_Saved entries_

'''

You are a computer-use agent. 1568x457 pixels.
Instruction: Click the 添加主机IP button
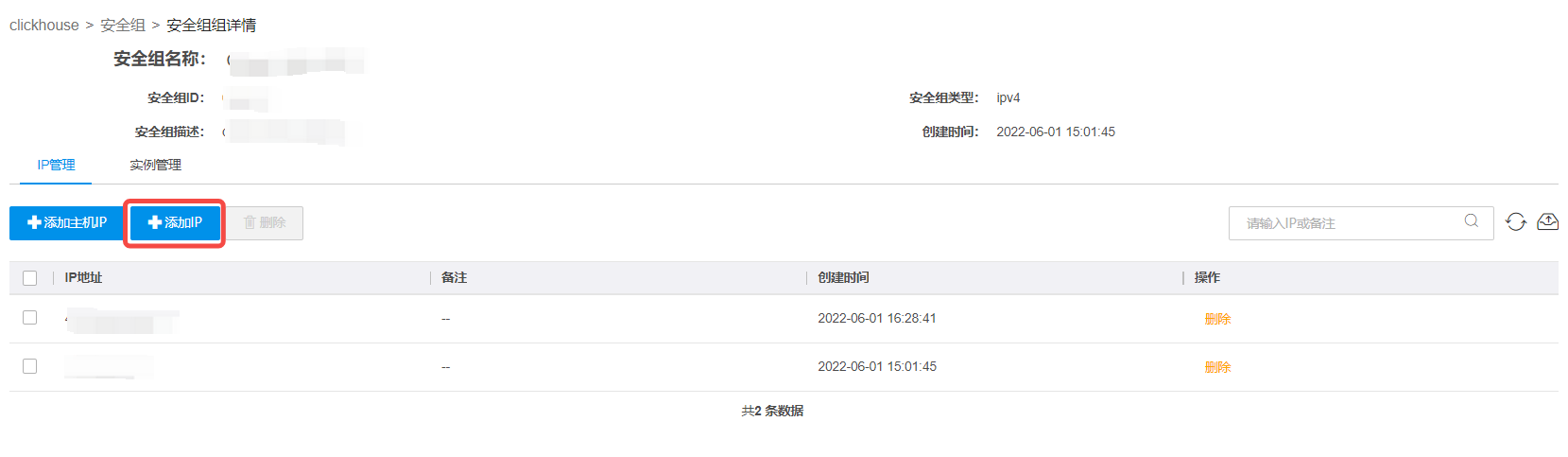(67, 223)
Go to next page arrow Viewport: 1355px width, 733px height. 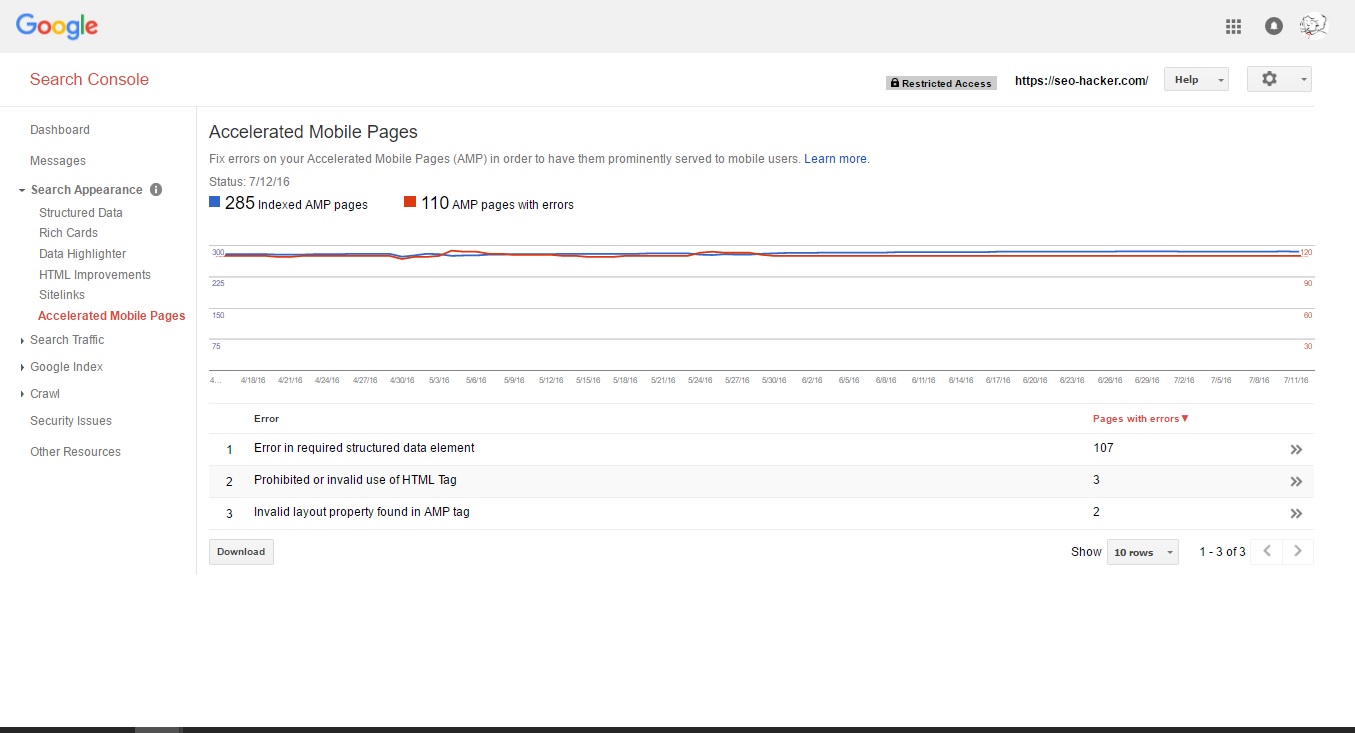coord(1298,551)
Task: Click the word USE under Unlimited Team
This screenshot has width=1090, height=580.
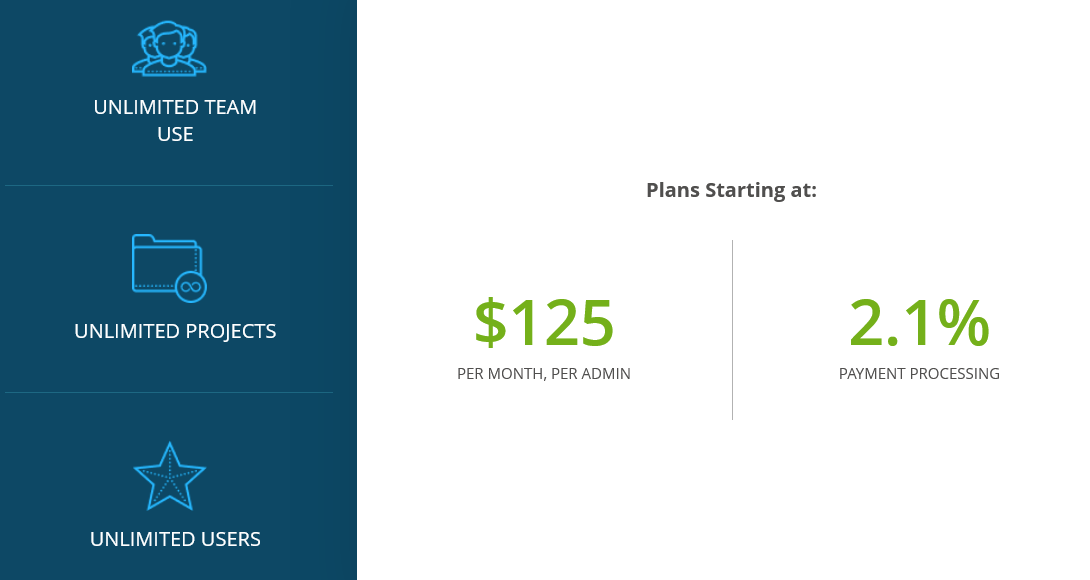Action: click(x=175, y=134)
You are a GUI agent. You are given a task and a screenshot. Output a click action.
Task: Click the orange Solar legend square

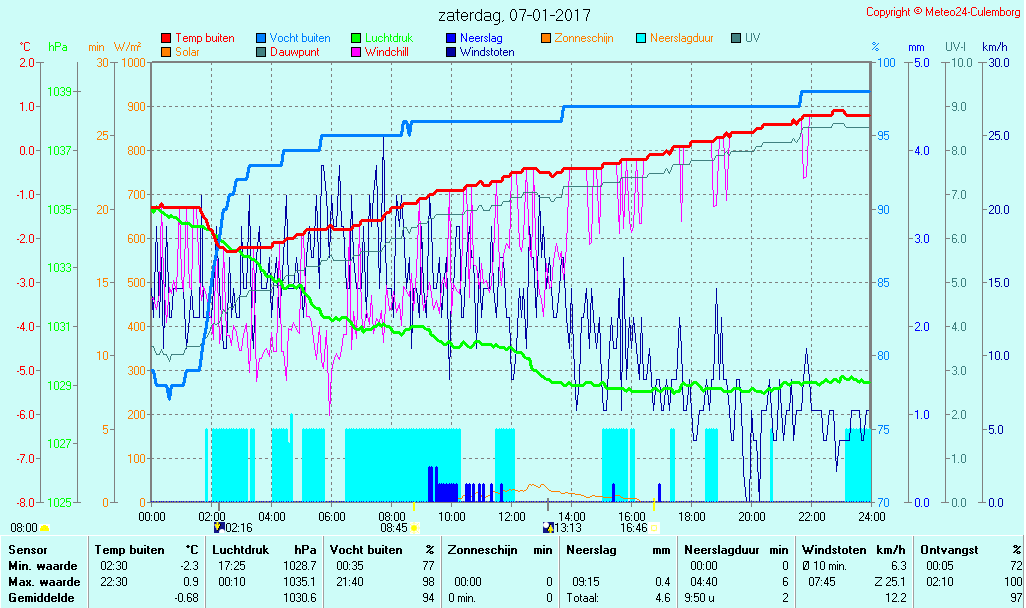pyautogui.click(x=166, y=52)
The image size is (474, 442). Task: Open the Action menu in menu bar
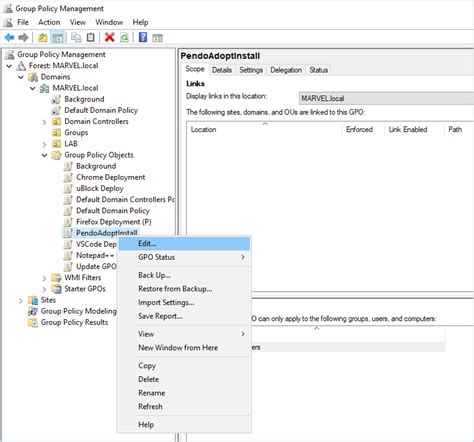pyautogui.click(x=49, y=22)
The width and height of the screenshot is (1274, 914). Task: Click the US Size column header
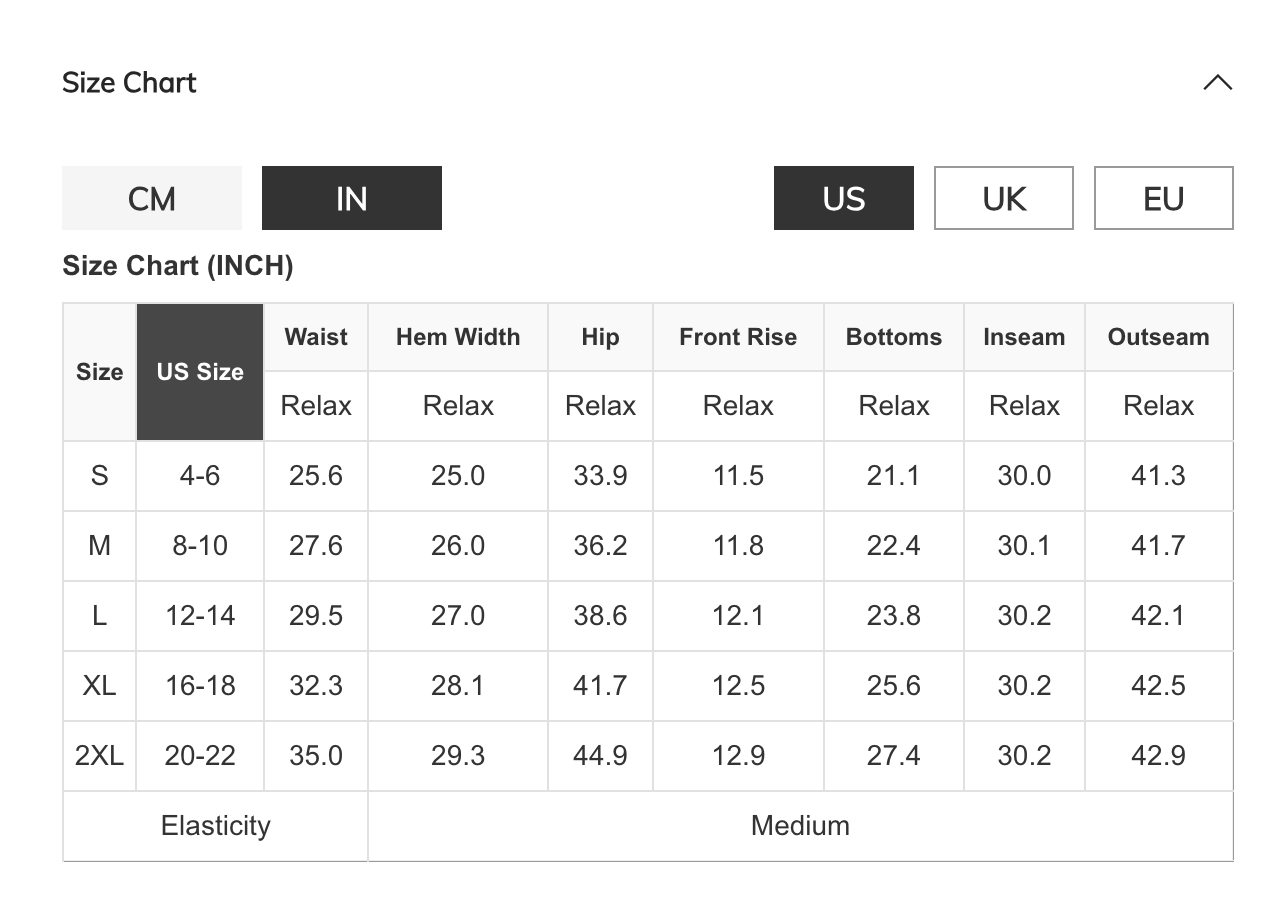[x=200, y=372]
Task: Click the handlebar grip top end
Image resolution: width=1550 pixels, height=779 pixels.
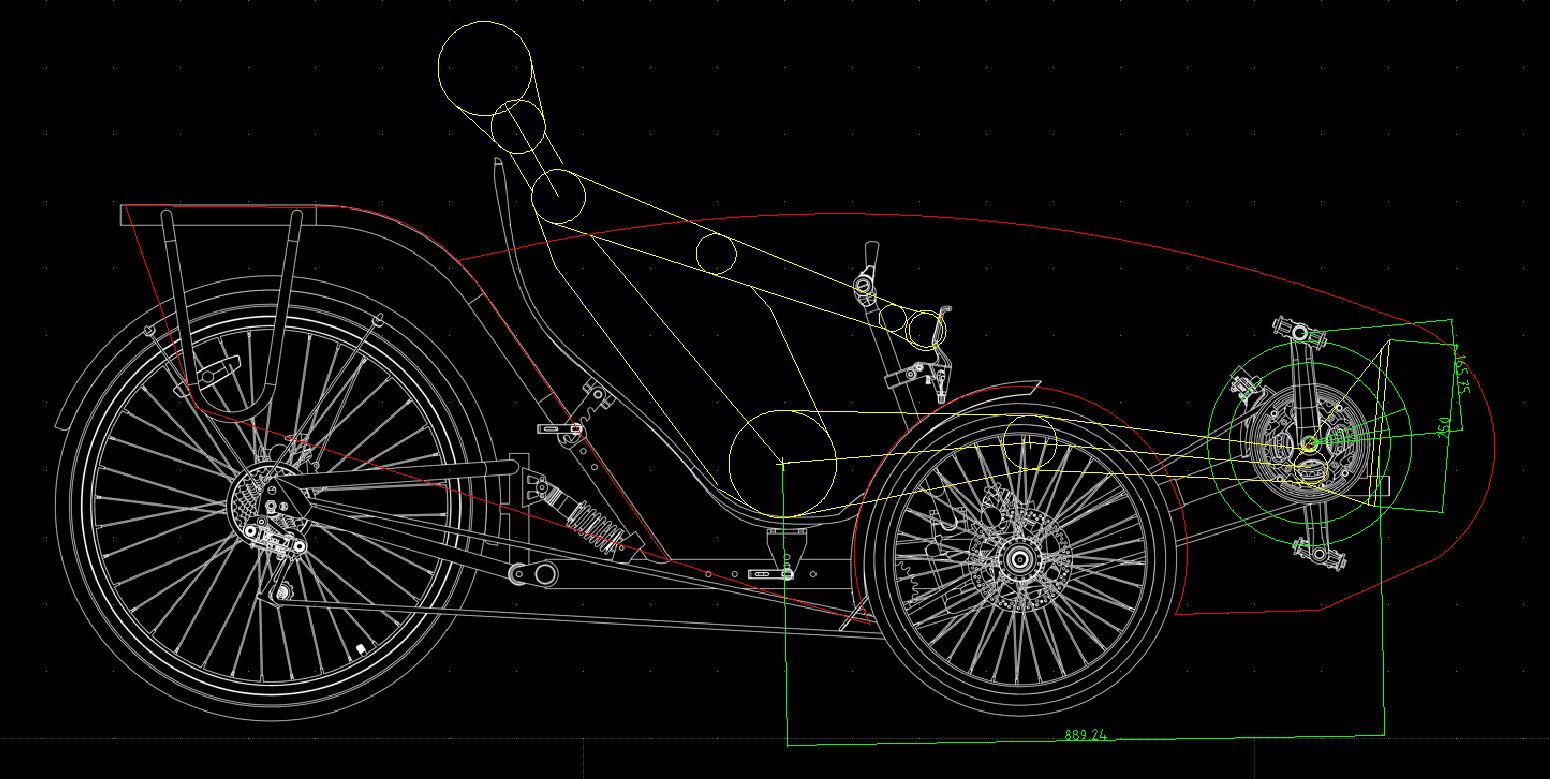Action: click(x=872, y=249)
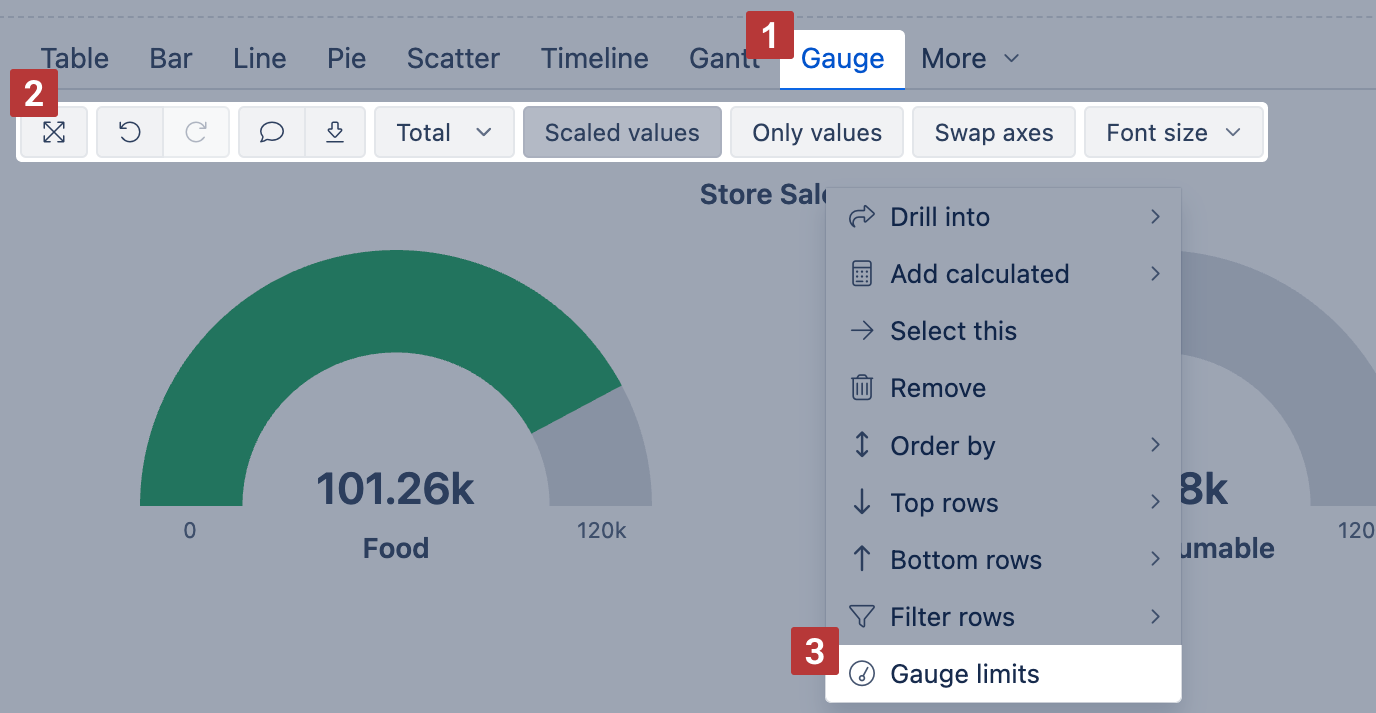Switch to the Timeline chart tab

coord(595,59)
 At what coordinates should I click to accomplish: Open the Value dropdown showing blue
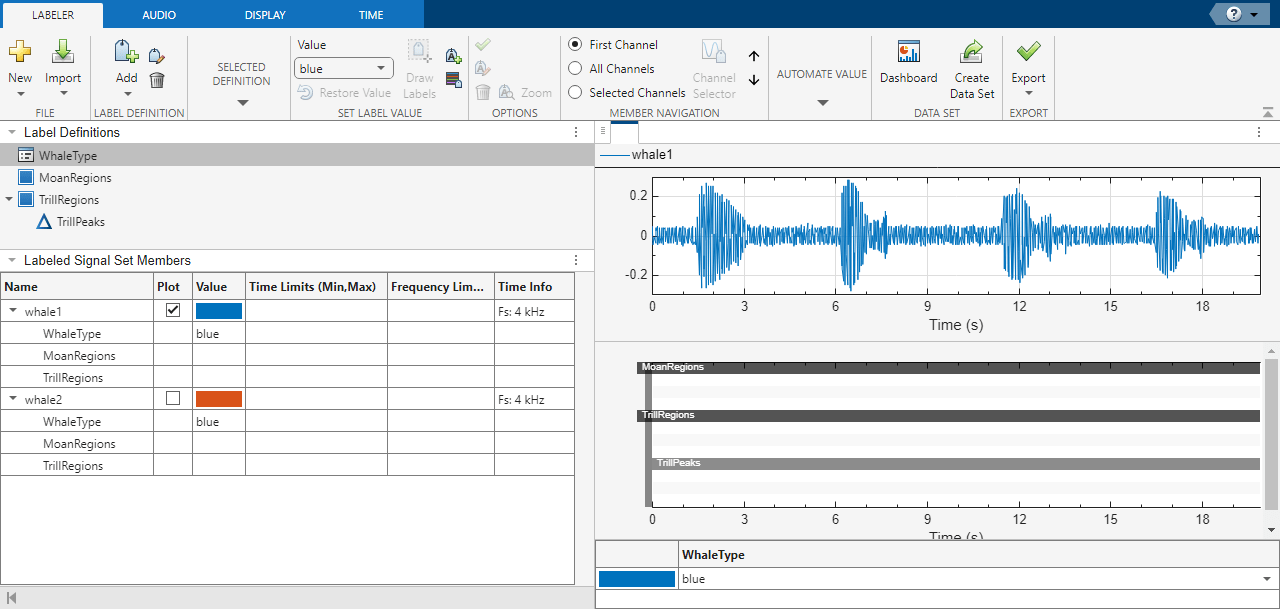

'''

_REQUIRED ACTION_
No pictures go in the copy. Retype exactly the lines from the one with "Image resolution: width=1550" through the last line of the entries above, both included, and nothing more.

_ANSWER FOR THIS EXERCISE_
Image resolution: width=1550 pixels, height=779 pixels.
Action: click(x=872, y=249)
Switch to the Timeline chart tab

coord(595,59)
 At what coordinates should I click to accomplish: Open the Value dropdown showing blue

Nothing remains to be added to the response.